【速報】警察官に対する殺人未遂事件の容疑者をかくまったとして母親らが逮捕された事件について、弁護士法人あいち刑事事件総合法律事務所が解説します。
事件の概要(5月12日に配信された報道会社の記事を抜粋)
~警察官に対する殺人未遂事件~
殺人未遂事件については、以下のURLをクリック
~犯人蔵匿と証拠隠滅で母親らが逮捕~
逮捕された、殺人未遂事件の容疑者の母親らは、事件を起こして逃走中の容疑者から連絡を受け、殺人未遂事件の際に容疑者が乗車していたバイクを大阪府内の敷地に隠したり、警察から逃げ回る容疑者を自宅にかくまった疑いがもたれています。
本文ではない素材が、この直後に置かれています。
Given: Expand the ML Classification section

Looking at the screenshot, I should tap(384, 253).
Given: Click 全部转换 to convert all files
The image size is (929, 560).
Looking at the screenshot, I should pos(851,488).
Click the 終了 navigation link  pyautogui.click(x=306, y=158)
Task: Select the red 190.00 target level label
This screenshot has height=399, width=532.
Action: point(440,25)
大阪府警の発表によりますと、殺人未遂事件を起こした容疑者が母親らに「警察官に声をかけられて逃げた。バイクを隠したい。」と相談しており、実際にバイクが隠されていた現場周辺の防犯カメラには、母親の姿が映っていたということです。
証拠隠滅罪
他人の刑事事件に関する証拠を隠滅等すると証拠隠滅罪が成立します。
証拠隠滅罪は、刑法第104条に規定されており、その内容は以下の通りです。
刑法104条
他人の刑事事件に関する証拠を隠滅し、偽造し、若しくは変造し、又は偽造若しくは変造の証拠を使用した者は、3年以下の懲役又は30万円以下の罰金に処する。
大阪府警は今回の事件で、殺人未遂事件を起こした際に容疑者が乗車していたバイクを隠す行為を、証拠隠滅罪に抵触すると判断したのでしょう。
犯人蔵匿罪
刑事事件を起こした犯人をかくまって逃走の手助けをすると犯人蔵匿罪となります。
犯人蔵匿罪は、犯人隠避罪とともに刑法第103条に規定されており、その内容は以下の通りです。
刑法第103条
罰金以上の刑に当たる罪を犯した者又は拘禁中に逃走した者を蔵匿し、又は隠避させた者は、2年以下の懲役又は20万円以下の罰金に処する。
大阪府警は今回の事件で、殺人未遂事件を起こした際に容疑者を自宅にかくまった行為を、犯人蔵匿罪に抵触すると判断したのでしょう。
親族による犯罪の特例
証拠隠滅等罪等をした者が犯人の親族である場合には、その刑が免除されることがありますが、これは義務的なものではなく、裁判官の裁量によります。